▶ [Task to complete]: Only the lines below starting at the one that contains "Task: Select the SFX tab" and ending at the one that contains "Given: Toggle the Off Queue switch" are to be reproduced, exactly and with both ends kept.

----- Records provided

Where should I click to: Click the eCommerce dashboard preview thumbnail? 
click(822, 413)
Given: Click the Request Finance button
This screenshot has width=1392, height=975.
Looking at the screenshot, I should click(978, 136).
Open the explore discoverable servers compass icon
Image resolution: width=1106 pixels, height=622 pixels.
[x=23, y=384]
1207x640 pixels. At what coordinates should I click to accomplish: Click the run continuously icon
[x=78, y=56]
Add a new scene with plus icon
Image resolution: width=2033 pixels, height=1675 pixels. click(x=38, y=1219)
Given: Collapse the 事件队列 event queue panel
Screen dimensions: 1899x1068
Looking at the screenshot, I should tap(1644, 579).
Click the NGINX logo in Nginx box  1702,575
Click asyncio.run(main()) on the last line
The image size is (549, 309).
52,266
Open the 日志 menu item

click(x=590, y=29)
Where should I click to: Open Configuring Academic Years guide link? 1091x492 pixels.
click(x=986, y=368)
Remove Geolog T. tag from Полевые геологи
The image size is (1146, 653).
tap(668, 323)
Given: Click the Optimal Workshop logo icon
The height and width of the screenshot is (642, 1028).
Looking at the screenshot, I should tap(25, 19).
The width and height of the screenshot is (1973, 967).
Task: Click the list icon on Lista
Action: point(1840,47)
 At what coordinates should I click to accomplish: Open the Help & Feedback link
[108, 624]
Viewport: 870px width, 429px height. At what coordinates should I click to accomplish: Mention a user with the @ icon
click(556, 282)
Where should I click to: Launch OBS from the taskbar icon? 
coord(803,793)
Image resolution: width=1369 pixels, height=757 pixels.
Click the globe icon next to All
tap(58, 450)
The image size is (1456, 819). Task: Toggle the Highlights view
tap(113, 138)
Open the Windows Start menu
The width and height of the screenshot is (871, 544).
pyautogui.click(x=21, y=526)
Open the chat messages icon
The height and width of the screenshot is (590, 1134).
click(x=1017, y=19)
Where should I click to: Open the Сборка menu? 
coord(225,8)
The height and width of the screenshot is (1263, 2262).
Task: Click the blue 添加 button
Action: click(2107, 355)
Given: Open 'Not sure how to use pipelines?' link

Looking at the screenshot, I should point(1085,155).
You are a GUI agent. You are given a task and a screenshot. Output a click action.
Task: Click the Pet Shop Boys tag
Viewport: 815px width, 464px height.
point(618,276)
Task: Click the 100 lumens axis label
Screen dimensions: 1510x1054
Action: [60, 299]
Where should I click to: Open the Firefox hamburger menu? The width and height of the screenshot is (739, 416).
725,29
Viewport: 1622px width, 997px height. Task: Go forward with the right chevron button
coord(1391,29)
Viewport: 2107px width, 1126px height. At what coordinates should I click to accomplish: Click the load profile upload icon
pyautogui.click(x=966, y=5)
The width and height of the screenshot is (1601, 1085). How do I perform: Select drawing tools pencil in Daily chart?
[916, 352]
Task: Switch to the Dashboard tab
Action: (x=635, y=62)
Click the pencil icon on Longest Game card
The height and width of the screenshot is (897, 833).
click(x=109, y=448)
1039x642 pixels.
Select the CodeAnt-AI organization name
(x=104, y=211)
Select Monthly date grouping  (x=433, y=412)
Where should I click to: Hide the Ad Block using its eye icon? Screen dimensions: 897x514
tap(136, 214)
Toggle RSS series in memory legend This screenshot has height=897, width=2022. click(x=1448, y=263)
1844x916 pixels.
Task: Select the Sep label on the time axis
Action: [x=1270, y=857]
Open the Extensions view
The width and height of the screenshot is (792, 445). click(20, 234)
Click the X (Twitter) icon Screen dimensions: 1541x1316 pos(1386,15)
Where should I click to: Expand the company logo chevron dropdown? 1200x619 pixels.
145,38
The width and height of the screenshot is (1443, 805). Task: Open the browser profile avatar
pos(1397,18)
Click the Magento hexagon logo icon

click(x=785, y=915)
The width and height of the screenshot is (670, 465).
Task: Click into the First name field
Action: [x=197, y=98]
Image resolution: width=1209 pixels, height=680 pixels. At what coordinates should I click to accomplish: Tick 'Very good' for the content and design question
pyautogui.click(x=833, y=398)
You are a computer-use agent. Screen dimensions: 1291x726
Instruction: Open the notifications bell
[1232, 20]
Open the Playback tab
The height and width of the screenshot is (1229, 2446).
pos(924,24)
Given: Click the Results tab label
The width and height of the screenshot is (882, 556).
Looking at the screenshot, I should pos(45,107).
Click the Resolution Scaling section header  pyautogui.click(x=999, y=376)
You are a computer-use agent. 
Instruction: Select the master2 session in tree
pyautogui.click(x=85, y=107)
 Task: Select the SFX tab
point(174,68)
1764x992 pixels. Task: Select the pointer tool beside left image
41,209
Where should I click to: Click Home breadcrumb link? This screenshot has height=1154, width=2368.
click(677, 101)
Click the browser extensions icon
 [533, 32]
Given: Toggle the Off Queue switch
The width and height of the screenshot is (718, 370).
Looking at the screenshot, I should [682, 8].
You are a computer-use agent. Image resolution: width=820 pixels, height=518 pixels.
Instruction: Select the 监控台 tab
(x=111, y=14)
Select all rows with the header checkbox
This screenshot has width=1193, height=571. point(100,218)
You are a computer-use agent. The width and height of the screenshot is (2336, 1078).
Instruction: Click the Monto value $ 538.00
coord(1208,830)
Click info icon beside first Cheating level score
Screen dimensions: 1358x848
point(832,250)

----------

▶ [Solved exercise]:
 Task: Select the SFX tab
point(174,68)
1764x992 pixels. Task: Select the pointer tool beside left image
41,209
Where should I click to: Click Home breadcrumb link? This screenshot has height=1154, width=2368.
click(677, 101)
Click the browser extensions icon
 [533, 32]
Given: Toggle the Off Queue switch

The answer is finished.